Never a Debbie, always a Debra

by Debra Weiner

October 11, 2020

Berlin

Dear Debbie,

“Debbie”—a perfect example of a life characterized by dichotomies.

You were named after a family friend, the actress Debra Paget. Would life have been different if you had been called “Debra” growing up? Would the use of your birth name have subdued the extrovert and strengthened the introvert?

Growing up as an only child in an adult world, populated mainly by entertainers, was fascinating, but had an extraordinary co-pay: the inability to feel comfortable around your peers.

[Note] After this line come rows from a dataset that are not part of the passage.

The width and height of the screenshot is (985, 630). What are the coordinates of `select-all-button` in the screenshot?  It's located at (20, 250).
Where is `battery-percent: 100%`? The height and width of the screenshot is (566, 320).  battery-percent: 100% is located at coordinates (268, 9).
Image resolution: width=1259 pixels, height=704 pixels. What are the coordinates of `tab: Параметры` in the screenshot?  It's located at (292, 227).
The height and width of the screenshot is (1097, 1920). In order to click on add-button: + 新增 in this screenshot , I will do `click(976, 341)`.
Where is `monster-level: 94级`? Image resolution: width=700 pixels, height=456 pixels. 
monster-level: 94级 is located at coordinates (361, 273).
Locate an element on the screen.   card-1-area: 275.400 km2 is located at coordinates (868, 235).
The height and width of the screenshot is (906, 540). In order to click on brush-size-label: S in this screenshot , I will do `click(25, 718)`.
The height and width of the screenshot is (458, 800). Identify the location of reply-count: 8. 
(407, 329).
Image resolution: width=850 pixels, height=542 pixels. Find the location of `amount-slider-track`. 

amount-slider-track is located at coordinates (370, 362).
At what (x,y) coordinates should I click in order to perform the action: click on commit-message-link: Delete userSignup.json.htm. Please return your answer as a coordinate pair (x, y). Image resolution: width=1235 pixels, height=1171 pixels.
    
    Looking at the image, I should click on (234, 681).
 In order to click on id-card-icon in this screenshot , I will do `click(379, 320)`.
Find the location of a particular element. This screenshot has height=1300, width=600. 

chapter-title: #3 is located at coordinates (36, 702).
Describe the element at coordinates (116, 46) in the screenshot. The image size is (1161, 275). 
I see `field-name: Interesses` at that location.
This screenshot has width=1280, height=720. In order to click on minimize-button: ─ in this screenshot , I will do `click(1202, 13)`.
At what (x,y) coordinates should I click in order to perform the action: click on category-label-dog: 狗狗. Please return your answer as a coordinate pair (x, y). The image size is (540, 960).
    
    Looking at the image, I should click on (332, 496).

Did it ever occur to you that you were not an adult—no matter how many inappropriate films you viewed or how many chapters of Valley of the Dolls you read when no one was watching?

Well, you were not an adult, merely a precocious only child, who, from a very young age, was appointed as the family “maven.” Which of course gave you an inflated sense of your knowledge of the world, as well as an uncomfortable awareness that the people who made the rules often turned to you for counsel. You learned early on to become a “fixer,” which despite it being a very attractive survival skill, will create huge complications later on.

Having a Christian mother and a Jewish father provided exposure to two very different worlds. While Sunday school was fun as a child, it was attending Hebrew School, beginning at nine years old, that would shape your early identity. Being Jewish felt like being in an advanced placement class at school. Everyone just knew you were smarter. Neither parent particularly cared which world you chose. So why not head to where the food was better, the family louder, and boundaries selective at best?

I was going to tell you that you were far too aware of your circumstances and spent too much time thinking and not enough time playing. But after taking a reflective pause, I realize that you did exactly what you needed to do. It is amusing that you showed a somewhat noble sense of self, when in sixth grade, you insisted that your last name was Windsor and not Weiner. You knew where you wanted to go, you were just too young to get there on your own.

Hindsight is twenty-twenty, and it would have been far better if you could have left some of your intensity behind when you hit college. This was the time to be an extrovert, and not sit in your dorm room and brood while listening to Joni Mitchell. Here’s where the advice of your older self would have been most important to impart.

  • Don’t be attracted to people who need fixing. It’s only a distraction from focusing on yourself. You did that enough as a child.
  • Don’t take sixteen credits your first semester, as it is only a set-up for failure. Settle for twelve solid ones, even if you have to wait two years to take “Literature and Psychology.”
  • Get your passport immediately. It will encourage you to get to Europe sooner and perhaps spend a semester abroad. Use those French and Italian language skills now!
  • Know that it is perfectly acceptable to say “I don’t know” when you really don’t know the answer to a question that someone has asked.
  • Take jobs more seriously, even if they are boring. Don’t allow your insecurity to morph into arrogance. People notice people who take their jobs seriously, even if they are menial. I remember a young woman who was an intern at Working Woman magazine during my tenure there. Her duties were mainly answering the phone, filing, and making photocopies. But she did them with great attention to detail. I remember feeling a bit ashamed that her work ethic was much more developed than mine, and it stayed with me for a very long time.
  • Bring your lunch and eat out less often. It’s healthier and you’ll save a tremendous amount of money by doing so.
  • Start your writing life now. Don’t talk about it, just do it. It’s not easy, but unpublished writers who become published writers have an enviable amount of discipline early on.
  • Insist on being called “Debra.” You aren’t a “Debbie” and never will be.
  • Smile more. It puts people at ease and emits more positive energy into the world.
  • Decide now if you would rather be loved than be right.
  • Don’t wait until your 40s to start your own company. The belief that other people may know more than you do should never be a reason to not do something remarkable.

Lastly, play Scrabble more often. You might meet and marry your future husband a few decades earlier—and you will have more time to enjoy Berlin.